Zaghloul Lamia, Drillon Guénola, Boulos Rasha E, Argoul Françoise, Thermes Claude, Arneodo Alain, Audit Benjamin
Université de Lyon, F-69000 Lyon, France; Laboratoire de Physique, CNRS UMR 5672, Ecole Normale Supérieure de Lyon, F-69007 Lyon, France.
Centre de Génétique Moléculaire, CNRS UPR 3404, Gif-sur-Yvette, France.
Comput Biol Chem. 2014 Dec;53 Pt A:153-65. doi: 10.1016/j.compbiolchem.2014.08.020. Epub 2014 Aug 27.
Besides their large-scale organization in isochores, mammalian genomes display megabase-sized regions, spanning both genes and intergenes, where the strand nucleotide composition asymmetry decreases linearly, possibly due to replication activity.
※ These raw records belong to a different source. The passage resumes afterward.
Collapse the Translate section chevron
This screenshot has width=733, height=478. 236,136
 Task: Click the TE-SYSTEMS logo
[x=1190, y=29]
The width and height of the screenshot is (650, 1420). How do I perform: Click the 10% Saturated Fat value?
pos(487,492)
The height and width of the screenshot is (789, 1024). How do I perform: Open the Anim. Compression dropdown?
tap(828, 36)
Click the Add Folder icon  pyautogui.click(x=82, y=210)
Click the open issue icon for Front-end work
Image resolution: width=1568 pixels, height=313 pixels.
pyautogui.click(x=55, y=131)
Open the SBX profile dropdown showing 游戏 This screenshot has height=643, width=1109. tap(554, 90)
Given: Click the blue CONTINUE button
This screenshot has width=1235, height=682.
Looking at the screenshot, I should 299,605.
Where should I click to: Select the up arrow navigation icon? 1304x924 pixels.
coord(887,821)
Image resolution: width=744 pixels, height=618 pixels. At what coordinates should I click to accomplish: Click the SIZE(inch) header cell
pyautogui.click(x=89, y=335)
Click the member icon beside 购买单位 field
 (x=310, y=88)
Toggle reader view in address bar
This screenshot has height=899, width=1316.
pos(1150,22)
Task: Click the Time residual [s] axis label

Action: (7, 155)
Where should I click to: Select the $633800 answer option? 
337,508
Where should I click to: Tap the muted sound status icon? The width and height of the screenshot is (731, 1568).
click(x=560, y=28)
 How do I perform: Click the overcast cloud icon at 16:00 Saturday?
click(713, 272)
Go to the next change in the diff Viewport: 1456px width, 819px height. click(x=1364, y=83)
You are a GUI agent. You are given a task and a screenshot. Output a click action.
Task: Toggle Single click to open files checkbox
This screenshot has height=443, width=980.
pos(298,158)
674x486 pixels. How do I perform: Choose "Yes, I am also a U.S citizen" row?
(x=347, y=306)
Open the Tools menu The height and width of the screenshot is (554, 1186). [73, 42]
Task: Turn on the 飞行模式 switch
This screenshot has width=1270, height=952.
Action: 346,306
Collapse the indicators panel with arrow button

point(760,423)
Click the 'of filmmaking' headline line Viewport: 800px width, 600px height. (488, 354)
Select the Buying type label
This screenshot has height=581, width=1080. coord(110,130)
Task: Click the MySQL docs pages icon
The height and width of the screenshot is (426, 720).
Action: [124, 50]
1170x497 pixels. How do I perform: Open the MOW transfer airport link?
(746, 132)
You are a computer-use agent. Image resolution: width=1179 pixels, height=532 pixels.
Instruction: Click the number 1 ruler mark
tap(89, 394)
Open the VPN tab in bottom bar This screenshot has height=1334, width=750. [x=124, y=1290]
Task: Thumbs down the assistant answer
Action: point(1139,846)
These so-called skew-N domains cover about a third of the human genome and are bordered by two skew upward jumps that were hypothesized to compose a subset of "master" replication origins active in the germline. Skew-N domains were shown to exhibit a particular gene organization. Genes with CpG-rich promoters likely expressed in the germline are over represented near the master replication origins, with large genes being co-oriented with replication fork progression, which suggests some coordination of replication and transcription. In this study, we describe another skew structure that covers ∼13% of the human genome and that is bordered by putative master replication origins similar to the ones flanking skew-N domains. These skew-split-N domains have a shape reminiscent of a N, but split in half, leaving in the center a region of null skew whose length increases with domain size. These central regions (median size ∼860 kb) have a homogeneous composition, i.e. both a null and constant skew and a constant and low GC content. They correspond to heterochromatin gene deserts found in low-GC isochores with an average gene density of 0.81 promoters/Mb as compared to 7.73 promoters/Mb genome wide. The analysis of epigenetic marks and replication timing data confirms that, in these late replicating heterochomatic regions, the initiation of replication is likely to be random. This contrasts with the transcriptionally active euchromatin state found around the bordering well positioned master replication origins. Altogether skew-N domains and skew-split-N domains cover about 50% of the human genome.
除了在等密度区的大规模组织外,哺乳动物基因组还显示出跨越基因和基因间区域的兆碱基大小的区域,其中链核苷酸组成不对称性呈线性下降,这可能是由于复制活性所致。这些所谓的偏斜N结构域覆盖了大约三分之一的人类基因组,并由两个向上的偏斜跳跃所界定,据推测这两个跳跃构成了在生殖系中活跃的“主”复制起点的一个子集。研究表明,偏斜N结构域具有特定的基因组织。可能在生殖系中表达的富含CpG启动子的基因在主复制起点附近过度富集,大基因与复制叉的前进方向同向排列,这表明复制和转录之间存在一定的协调性。在本研究中,我们描述了另一种偏斜结构,它覆盖了约13%的人类基因组,并由与偏斜N结构域侧翼相似的假定主复制起点所界定。这些偏斜分裂N结构域的形状让人联想到一个N,但被一分为二,在中心留下一个零偏斜区域,其长度随结构域大小增加。这些中心区域(中位大小约860 kb)具有均匀的组成,即零偏斜且恒定、GC含量恒定且较低。它们对应于低GC等密度区中的异染色质基因荒漠,平均基因密度为0.81个启动子/Mb,而全基因组的平均基因密度为7.73个启动子/Mb。对表观遗传标记和复制时间数据的分析证实,在这些晚期复制的异染色质区域,复制起始可能是随机的。这与在边界位置良好的主复制起点周围发现的转录活跃的常染色质状态形成对比。总之,偏斜N结构域和偏斜分裂N结构域覆盖了大约50%的人类基因组。